## Directions for this task
Rewrite all of the records below, changing every "sidebar" to "side panel" and leaving everything else as it is.

══ Given information

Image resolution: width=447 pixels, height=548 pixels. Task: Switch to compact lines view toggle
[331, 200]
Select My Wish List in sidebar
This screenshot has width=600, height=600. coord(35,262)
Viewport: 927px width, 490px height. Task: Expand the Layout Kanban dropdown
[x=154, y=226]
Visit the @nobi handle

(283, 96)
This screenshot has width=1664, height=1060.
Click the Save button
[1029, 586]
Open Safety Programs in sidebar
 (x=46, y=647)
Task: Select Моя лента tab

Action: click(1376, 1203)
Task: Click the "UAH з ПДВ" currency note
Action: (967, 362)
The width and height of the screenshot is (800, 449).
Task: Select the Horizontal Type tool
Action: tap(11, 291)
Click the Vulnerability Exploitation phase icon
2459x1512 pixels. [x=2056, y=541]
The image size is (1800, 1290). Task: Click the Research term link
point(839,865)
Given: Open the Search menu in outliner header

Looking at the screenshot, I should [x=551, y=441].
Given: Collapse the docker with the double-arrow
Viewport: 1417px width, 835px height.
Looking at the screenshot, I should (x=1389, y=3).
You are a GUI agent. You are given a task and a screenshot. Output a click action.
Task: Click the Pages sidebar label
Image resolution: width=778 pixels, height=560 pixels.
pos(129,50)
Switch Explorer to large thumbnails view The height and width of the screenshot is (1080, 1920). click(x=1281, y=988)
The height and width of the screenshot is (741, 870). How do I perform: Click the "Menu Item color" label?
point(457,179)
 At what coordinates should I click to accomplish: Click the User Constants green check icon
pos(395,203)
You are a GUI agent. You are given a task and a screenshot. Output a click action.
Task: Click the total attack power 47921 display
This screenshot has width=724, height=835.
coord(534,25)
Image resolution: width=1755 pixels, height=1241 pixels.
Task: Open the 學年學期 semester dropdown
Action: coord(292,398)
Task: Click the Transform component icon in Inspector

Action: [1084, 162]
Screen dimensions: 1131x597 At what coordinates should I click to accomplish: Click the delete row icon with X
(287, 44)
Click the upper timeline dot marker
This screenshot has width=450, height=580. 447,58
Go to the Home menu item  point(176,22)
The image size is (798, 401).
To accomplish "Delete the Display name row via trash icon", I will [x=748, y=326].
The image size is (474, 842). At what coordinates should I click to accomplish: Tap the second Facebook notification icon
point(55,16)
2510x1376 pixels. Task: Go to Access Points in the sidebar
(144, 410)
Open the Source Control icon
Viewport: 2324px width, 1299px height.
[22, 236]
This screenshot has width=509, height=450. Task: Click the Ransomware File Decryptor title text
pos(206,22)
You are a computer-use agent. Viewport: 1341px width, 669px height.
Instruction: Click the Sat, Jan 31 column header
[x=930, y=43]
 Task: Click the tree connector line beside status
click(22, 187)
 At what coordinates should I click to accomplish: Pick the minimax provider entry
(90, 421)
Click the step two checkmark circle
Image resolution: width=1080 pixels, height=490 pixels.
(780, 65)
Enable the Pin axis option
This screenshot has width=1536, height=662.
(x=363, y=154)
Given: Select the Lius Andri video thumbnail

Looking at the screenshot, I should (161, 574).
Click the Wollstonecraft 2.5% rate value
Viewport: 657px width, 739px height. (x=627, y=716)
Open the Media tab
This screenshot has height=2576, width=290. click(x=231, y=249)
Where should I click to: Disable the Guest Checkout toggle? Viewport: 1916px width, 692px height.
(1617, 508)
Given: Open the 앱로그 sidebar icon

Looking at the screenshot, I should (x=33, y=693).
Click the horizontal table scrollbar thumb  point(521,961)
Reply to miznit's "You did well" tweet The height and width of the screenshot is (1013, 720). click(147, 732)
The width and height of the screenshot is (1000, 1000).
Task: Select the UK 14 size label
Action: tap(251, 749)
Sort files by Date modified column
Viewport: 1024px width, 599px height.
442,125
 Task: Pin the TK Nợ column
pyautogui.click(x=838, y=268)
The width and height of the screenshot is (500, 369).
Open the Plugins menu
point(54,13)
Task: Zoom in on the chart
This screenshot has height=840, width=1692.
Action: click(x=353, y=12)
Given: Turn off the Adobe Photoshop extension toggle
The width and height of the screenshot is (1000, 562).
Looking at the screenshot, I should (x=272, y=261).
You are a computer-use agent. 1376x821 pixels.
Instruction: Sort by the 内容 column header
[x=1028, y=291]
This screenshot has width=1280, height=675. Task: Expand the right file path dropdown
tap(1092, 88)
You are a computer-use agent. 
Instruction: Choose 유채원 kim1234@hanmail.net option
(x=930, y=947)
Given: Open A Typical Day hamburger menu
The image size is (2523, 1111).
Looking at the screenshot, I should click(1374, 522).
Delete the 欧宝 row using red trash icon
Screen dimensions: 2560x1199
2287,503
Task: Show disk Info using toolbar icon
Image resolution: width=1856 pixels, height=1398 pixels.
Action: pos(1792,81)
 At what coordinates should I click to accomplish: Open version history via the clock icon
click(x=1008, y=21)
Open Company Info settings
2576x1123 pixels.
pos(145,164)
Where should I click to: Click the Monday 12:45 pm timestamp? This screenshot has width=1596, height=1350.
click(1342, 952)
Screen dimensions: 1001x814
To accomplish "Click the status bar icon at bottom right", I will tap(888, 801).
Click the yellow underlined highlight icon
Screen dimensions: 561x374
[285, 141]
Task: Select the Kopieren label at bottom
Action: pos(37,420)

════

## Result
Image resolution: width=447 pixels, height=548 pixels. Task: Switch to compact lines view toggle
[331, 200]
Select My Wish List in side panel
This screenshot has width=600, height=600. coord(35,262)
Viewport: 927px width, 490px height. Task: Expand the Layout Kanban dropdown
[x=154, y=226]
Visit the @nobi handle

(283, 96)
This screenshot has width=1664, height=1060.
Click the Save button
[1029, 586]
Open Safety Programs in side panel
 (x=46, y=647)
Task: Select Моя лента tab

Action: click(1376, 1203)
Task: Click the "UAH з ПДВ" currency note
Action: (967, 362)
The width and height of the screenshot is (800, 449).
Task: Select the Horizontal Type tool
Action: tap(11, 291)
Click the Vulnerability Exploitation phase icon
2459x1512 pixels. [x=2056, y=541]
The image size is (1800, 1290). Task: Click the Research term link
point(839,865)
Given: Open the Search menu in outliner header

Looking at the screenshot, I should [x=551, y=441].
Given: Collapse the docker with the double-arrow
Viewport: 1417px width, 835px height.
Looking at the screenshot, I should (x=1389, y=3).
You are a GUI agent. You are given a task and a screenshot. Output a click action.
Task: Click the Pages side panel label
Image resolution: width=778 pixels, height=560 pixels.
pos(129,50)
Switch Explorer to large thumbnails view The height and width of the screenshot is (1080, 1920). click(x=1281, y=988)
The height and width of the screenshot is (741, 870). How do I perform: Click the "Menu Item color" label?
point(457,179)
 At what coordinates should I click to accomplish: Click the User Constants green check icon
pos(395,203)
You are a GUI agent. You are given a task and a screenshot. Output a click action.
Task: Click the total attack power 47921 display
This screenshot has width=724, height=835.
coord(534,25)
Image resolution: width=1755 pixels, height=1241 pixels.
Task: Open the 學年學期 semester dropdown
Action: coord(292,398)
Task: Click the Transform component icon in Inspector

Action: [1084, 162]
Screen dimensions: 1131x597 At what coordinates should I click to accomplish: Click the delete row icon with X
(287, 44)
Click the upper timeline dot marker
This screenshot has width=450, height=580. 447,58
Go to the Home menu item  point(176,22)
The image size is (798, 401).
To accomplish "Delete the Display name row via trash icon", I will [x=748, y=326].
The image size is (474, 842). At what coordinates should I click to accomplish: Tap the second Facebook notification icon
point(55,16)
2510x1376 pixels. Task: Go to Access Points in the side panel
(144, 410)
Open the Source Control icon
Viewport: 2324px width, 1299px height.
[22, 236]
This screenshot has width=509, height=450. Task: Click the Ransomware File Decryptor title text
pos(206,22)
You are a computer-use agent. Viewport: 1341px width, 669px height.
Instruction: Click the Sat, Jan 31 column header
[x=930, y=43]
 Task: Click the tree connector line beside status
click(22, 187)
 At what coordinates should I click to accomplish: Pick the minimax provider entry
(90, 421)
Click the step two checkmark circle
Image resolution: width=1080 pixels, height=490 pixels.
(780, 65)
Enable the Pin axis option
This screenshot has width=1536, height=662.
(x=363, y=154)
Given: Select the Lius Andri video thumbnail

Looking at the screenshot, I should (161, 574).
Click the Wollstonecraft 2.5% rate value
Viewport: 657px width, 739px height. (x=627, y=716)
Open the Media tab
This screenshot has height=2576, width=290. click(x=231, y=249)
Where should I click to: Disable the Guest Checkout toggle? Viewport: 1916px width, 692px height.
(1617, 508)
Given: Open the 앱로그 side panel icon

Looking at the screenshot, I should (x=33, y=693).
Click the horizontal table scrollbar thumb  point(521,961)
Reply to miznit's "You did well" tweet The height and width of the screenshot is (1013, 720). click(147, 732)
The width and height of the screenshot is (1000, 1000).
Task: Select the UK 14 size label
Action: tap(251, 749)
Sort files by Date modified column
Viewport: 1024px width, 599px height.
442,125
 Task: Pin the TK Nợ column
pyautogui.click(x=838, y=268)
The width and height of the screenshot is (500, 369).
Open the Plugins menu
point(54,13)
Task: Zoom in on the chart
This screenshot has height=840, width=1692.
Action: click(x=353, y=12)
Given: Turn off the Adobe Photoshop extension toggle
The width and height of the screenshot is (1000, 562).
Looking at the screenshot, I should (x=272, y=261).
You are a computer-use agent. 1376x821 pixels.
Instruction: Sort by the 内容 column header
[x=1028, y=291]
This screenshot has width=1280, height=675. Task: Expand the right file path dropdown
tap(1092, 88)
You are a computer-use agent. 
Instruction: Choose 유채원 kim1234@hanmail.net option
(x=930, y=947)
Given: Open A Typical Day hamburger menu
The image size is (2523, 1111).
Looking at the screenshot, I should click(1374, 522).
Delete the 欧宝 row using red trash icon
Screen dimensions: 2560x1199
2287,503
Task: Show disk Info using toolbar icon
Image resolution: width=1856 pixels, height=1398 pixels.
Action: pos(1792,81)
 At what coordinates should I click to accomplish: Open version history via the clock icon
click(x=1008, y=21)
Open Company Info settings
2576x1123 pixels.
pos(145,164)
Where should I click to: Click the Monday 12:45 pm timestamp? This screenshot has width=1596, height=1350.
click(1342, 952)
Screen dimensions: 1001x814
To accomplish "Click the status bar icon at bottom right", I will tap(888, 801).
Click the yellow underlined highlight icon
Screen dimensions: 561x374
[285, 141]
Task: Select the Kopieren label at bottom
Action: pos(37,420)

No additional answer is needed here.